Antes de la corrida, en los aledaños de la plaza, había un run run previo de esos de las tardes que tienen la historia a medio escribir antes de que den las cinco y media. Ellos con la mudica limpia y el habano como de atrezzo, sostenido de modo ortopédico por los dos deditos. Guay. Las damas sobre tacones muchas veces imposibles de gobernar, coronadas por ese golpetón de laca que secuestra ese peinado reservado para las grandes ocasiones.

En este plan se hizo presente El Fandi. Y se marcó su número con los palos: el primer par lanzado con ballesta, el segundo fallido, el tercero resuelto con el torero por lo suelos, arrollado, pisoteado. Un palizón que no le impidió insistir con un cuarto par impulsado por el amor propio. Luego se quitó de enmedio a un toro que le sobrepasó en todo y pasó a la enfermería. De ella salió visiblemente mermado.

Fin de la era Fandi. La fórmula está agotada y el granadino exprimido al máximo. Cada día más, parece que para él ir al toro es un duro trabajo. Mal negocio.

Echemos mano ahora del saco de las palabras bonitas. Muchas de ellas para un Manzanares soberbio que destila un magnífico perfume a torería sin afectación, una naturalidad que categoriza el toreo, que lo pone en un plano inaccesible para aquellos que, fuera del recinto, negaban la grandeza de un espectáculo auténtico.

El manzanas lo bordó ante un toro serio y astifino al que recibió con verónicas lentas, parsimoniosas. Se lo dejó crudo en el caballo de tal modo que el toro se lo montó a su bola. Igual se comía la muleta con celo como salía suelto buscando espacios inéditos.

Pero el alicantino le tomó la medida y le dio fiesta de lo lindo, sobre todo por el pitón izquierdo.
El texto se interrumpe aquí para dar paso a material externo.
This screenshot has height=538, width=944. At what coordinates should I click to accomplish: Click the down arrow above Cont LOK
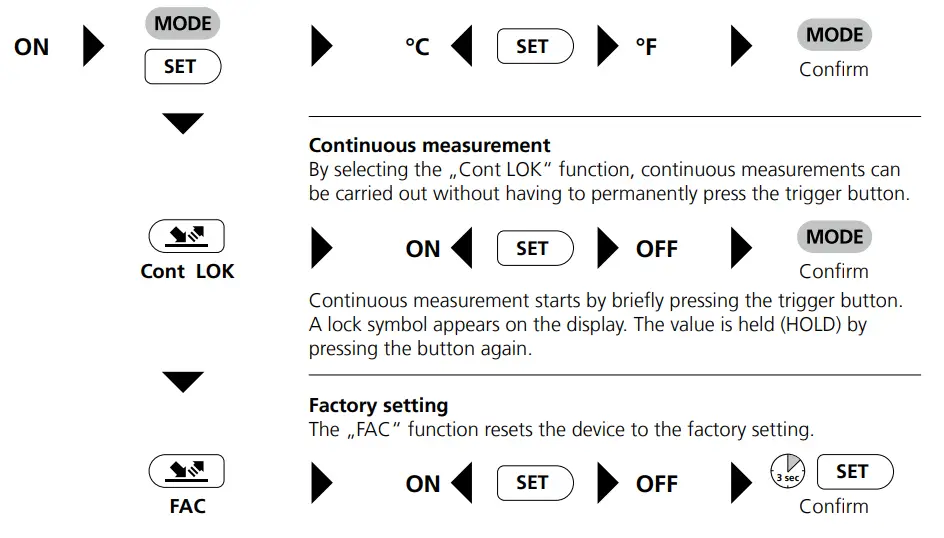tap(183, 124)
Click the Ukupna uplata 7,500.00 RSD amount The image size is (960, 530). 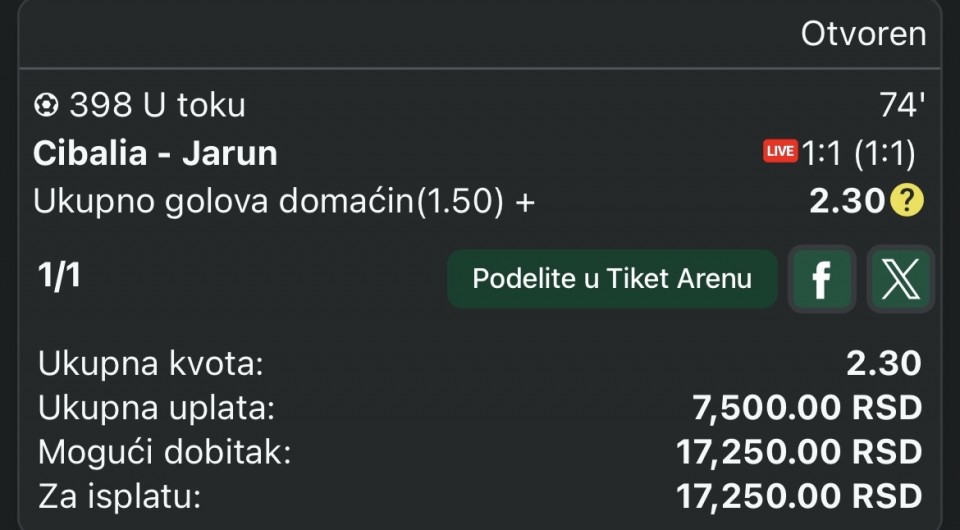click(806, 408)
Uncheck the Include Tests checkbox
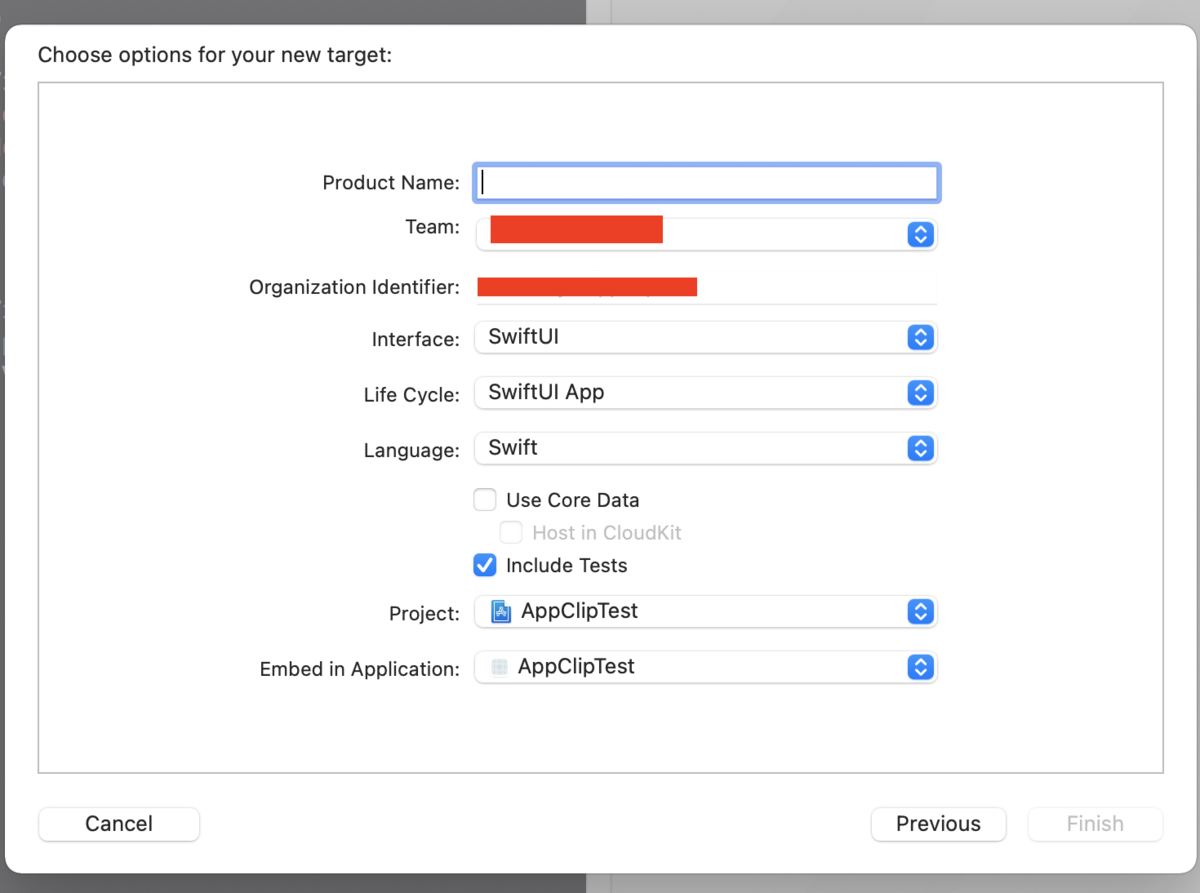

Por ese lado lo ligó de tal modo que la plaza se hundía. Ese toreo arrebatado, tan poco pretencioso como exquisito, tan puro por natural... una fugaz generación de belleza que, quizá por ser tan efímera te resistes a no llevártela puesta en el alma.

Claro que, su otro fue un animal inapropiado que rompió la media. Alguien coló --o le colaron-- un toro chico de 461 kg. (el reglamento expresa: peso mínimo 460 kg.) que los veterinarios habían declarado no apto y que, además, fue un montón de basura. Para colmo, Manzanares, lo pinchó hasta el hartazgo.

Esa corriente de torería, esa tarde embalada que Josemari había dejado tras el segundo, le vino que ni pintada a un Talavante en racha que la formó en el tercero.

El toro, un jabonero terciadillo pero descarado de cuerna, con ambiciones fugitivas de cuando en vez, se entregó sin embargo de tal modo a tomar la muleta que Talavante tuvo en su mano un triunfo histórico.

Y el toro no se le fue, todo lo contrario. Lo metió en la muleta a base de series de seis, siete y hasta diez muletazos de todas las marcas y facturas. Siempre fiel a su concepto de suma verticalidad y nula itinerancia. Se vació por naturales, molinetes, ese pase de las flores que algunos también llaman capeína... Una borrachera de emociones en un toro al que parecía que todavía le quedaban dentro otros cien muletazos.

Y el ganadero y el propio gerente de la plaza, estilo fan, pidiendo la vuleta al ruedo del animal. No se concedió pero Álvaro Núñez pidió, no sé si la cabeza para disecarla pero sí la genitalidad del toro para obtener la semillita. El faenón fue de dos orejas, el casillero dice una.

Luego Talavante se comió el marrón de un manso cabrón y navajero. Le pidieron oreja y al presidente le recordaron a la familia. Ozú, qué mala follá.